Here I am, trying to dance like a monkey for you.
Now, I only have 46 minutes to write something to entertain you today - so let's see how much I can write during that time frame.
I think I'll just select some things on my mind and "riff" on them.
Topic 1: On Use of the Phrase "Riff" or "Riffing"
Pretty sure that using the term "riff" dates me, somewhat - you don't hear people say "I'm gonna riff on this for a minute" anymore.
To be honest, it's kind of a douchey thing to say. It's the type of thing that my college professors would say before they'd wax libtardedly about why we misunderstand Karl Marx or why Dick Cheney was a war criminal (actually, they might have been right about that one . . .).
"Riffing" is just another way of saying "I have some quick thoughts about that subject", but the riffer rarely keeps their ruminations concise. Basically, saying you're gonna "riff" on something is a way for someone who considers themselves to be intelligent to try and connect with people they view as less than.

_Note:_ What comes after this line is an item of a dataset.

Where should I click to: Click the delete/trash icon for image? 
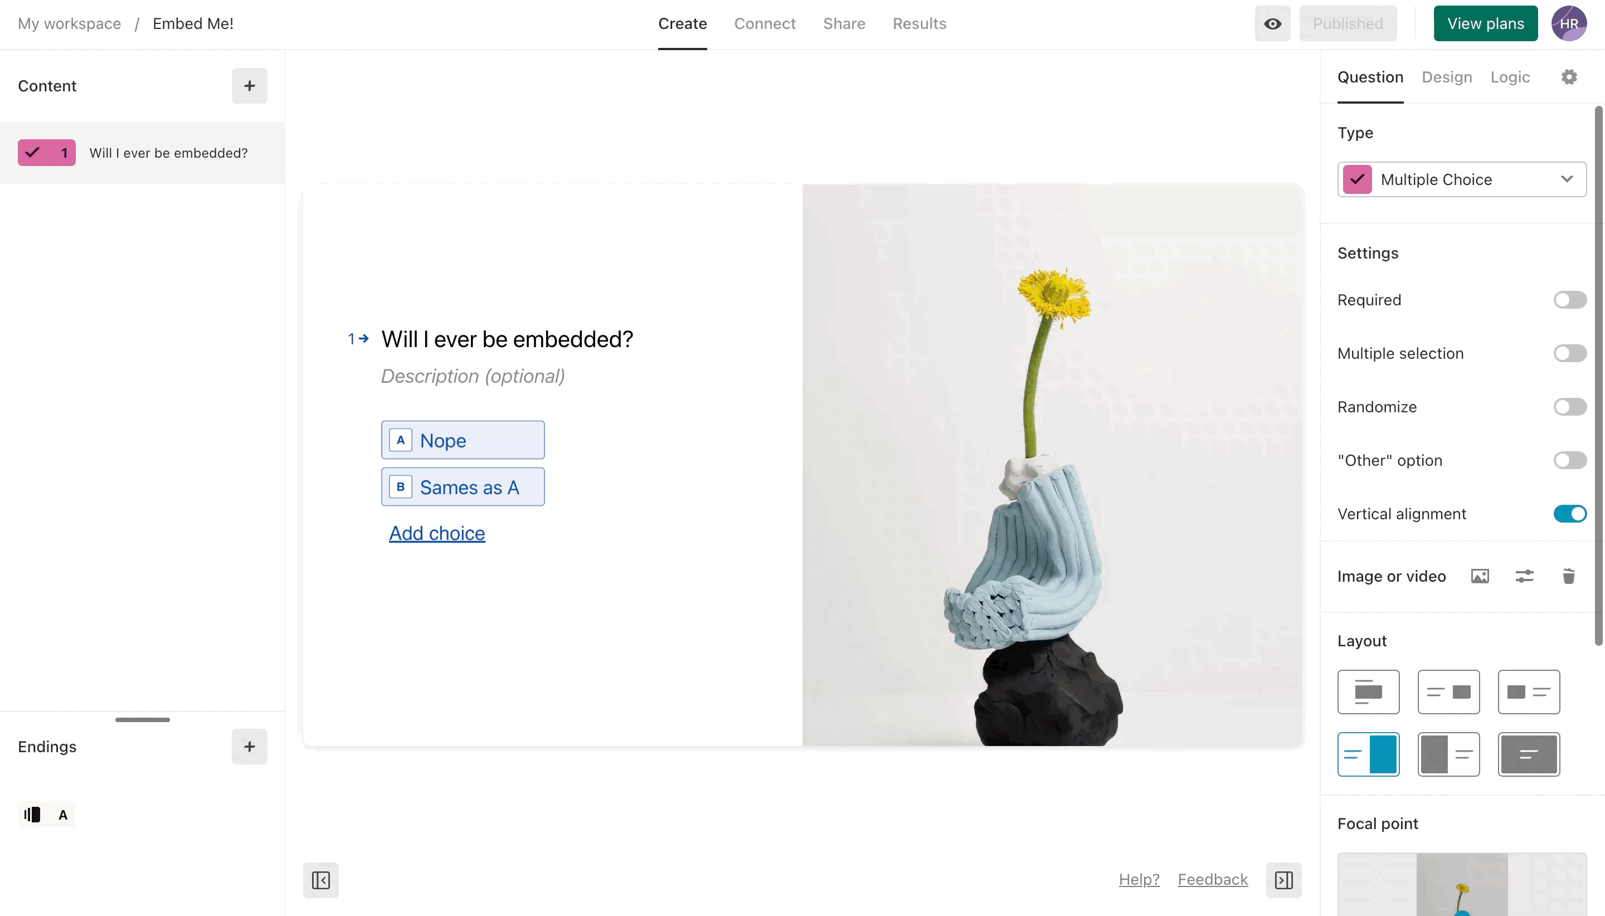click(x=1569, y=576)
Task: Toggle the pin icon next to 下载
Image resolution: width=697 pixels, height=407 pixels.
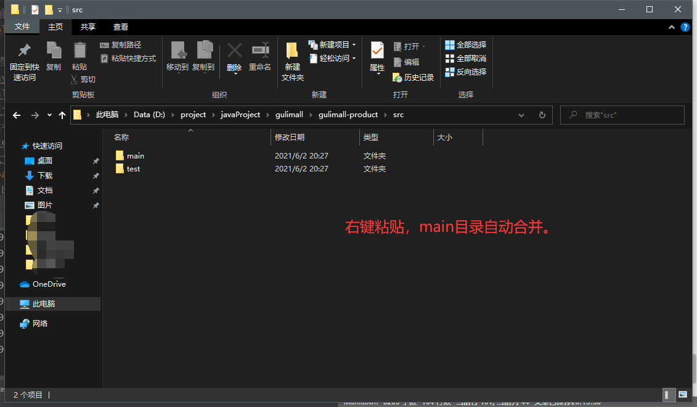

I'll probably still use the term, though - it feels like weaning myself off it would be a waste of time.
Topic 2: On Creating Content
I've been in the content game for nearly. . . three years now? Maybe more? I'm not sure I really want know the number of hours of my life I've wasted making memes, writing blogs, making videos to try and flex my creative muscles.
I'm not sure why I bother to continue making new stuff. Sure, our audience keeps growing - but it never grows fast enough and each time I think someone is going to give our videos a big boost, I'm usually disappointed.
As embarrassing as this is to admit, I want people to love we do as much as I love what we do. I suspect that, on some level, all content creators suffer from this same character flaw - vanity.
For me, the biggest thrill from making a new video comes in the moments before it's publication - when all of the work that preceded it gets validated (or rejected). I genuinely love participating in the live chat during our video premieres on You Tube - which are usually attended by are most ardent supporters and people who get the inside jokes and remember things from past videos that I had long forgotten.
But then those moments end and I'm left with trying to find a way to get people to watch a 90 minute video on The French Revolution.
How do I do that? Well, basically, I have to rely on my ability to get people to watch from links I post on Twitter (where people do not like to click links) and on the kindness of others.
I do not like asking people for favors. I do not like bothering people that I do not know. I want our work to stand on its own and gain the attention it deserves without having to fucking beg.
That is, unfortunately, too much to ask.
So I will continue to do whatever it takes to make this thing a success. Mainly because I think the work we do is worthy of your time, but also because I am human, have an ego and believe my work is worthy of your affirmation.
Internal dialogue: Wow, I can't believe I just wrote that all out. I'm such a pathetic cunt.
Topic 3: On Gerard Van der Leun
I shared news of Gerard Van der Leun's illness on Twitter last week and I was sad to learn that he passed away last Friday. Gerard operated the blog AmericanDigest.org, had his work published in many places, including Time, Omni and Penthouse, and authored at least two books of which I am aware.
I had the pleasure of exchanging e-mails with Gerard the past several months. He found a video we made on YouTube and shared it on AmericanDigest.org.
Truth be told, Gerard was one of the only writers/bloggers/content creators that ever took the time to write a kind word about the work we've been doing.
Here's an excerpt of what Gerard wrote about The French Revolution - Good Thing, Bad Thing? :
... Flappr’s summation of The French Revolution is carefully tuned to the times in which we find ourselves now; times in which we are one false-flag incident away from the moment when “The Guns Come Out.” And the tune that this visual history plays is both brilliant and laugh-out-loud funny. It is accurate in its history and yet scathing in its satire.
In the hands of Flappr this is a righteous revision of all the revisionary garbage that’s been spewed out about revolution in the last century.
I discovered this blog from Gerard after noticing a spike in views on our analytics dashboard on YouTube and was able track this anomaly back to his website.
After locating his e-mail address, I sent Gerard an e-mail, thanking him for his kind words and the generosity of sharing our video with his audience. We began exchanging e-mails after that and Gerard he was not only gracious and funny - he offered to help.
Mr. Van der Leun later shared Sundress Nationalism and The First Thanksgiving - Good Thing, Bad Thing? on his website. Not because it benefitted him much, but because he saw we were small, struggling and needed a boost.
If you read some of the remembrances written about Gerard from around the blogosphere, you'll see that my impression of him was shared by many.
A brilliant writer. Funny, friendly and a man of the world. It sucks that's he's gone. I feel cheated for not having the opportunity to get to know him better.
Rest in peace, Mr. VdL.
Happy Wednesday and God Bless America.
P.S. I lied, this took me like 90+ minutes to write.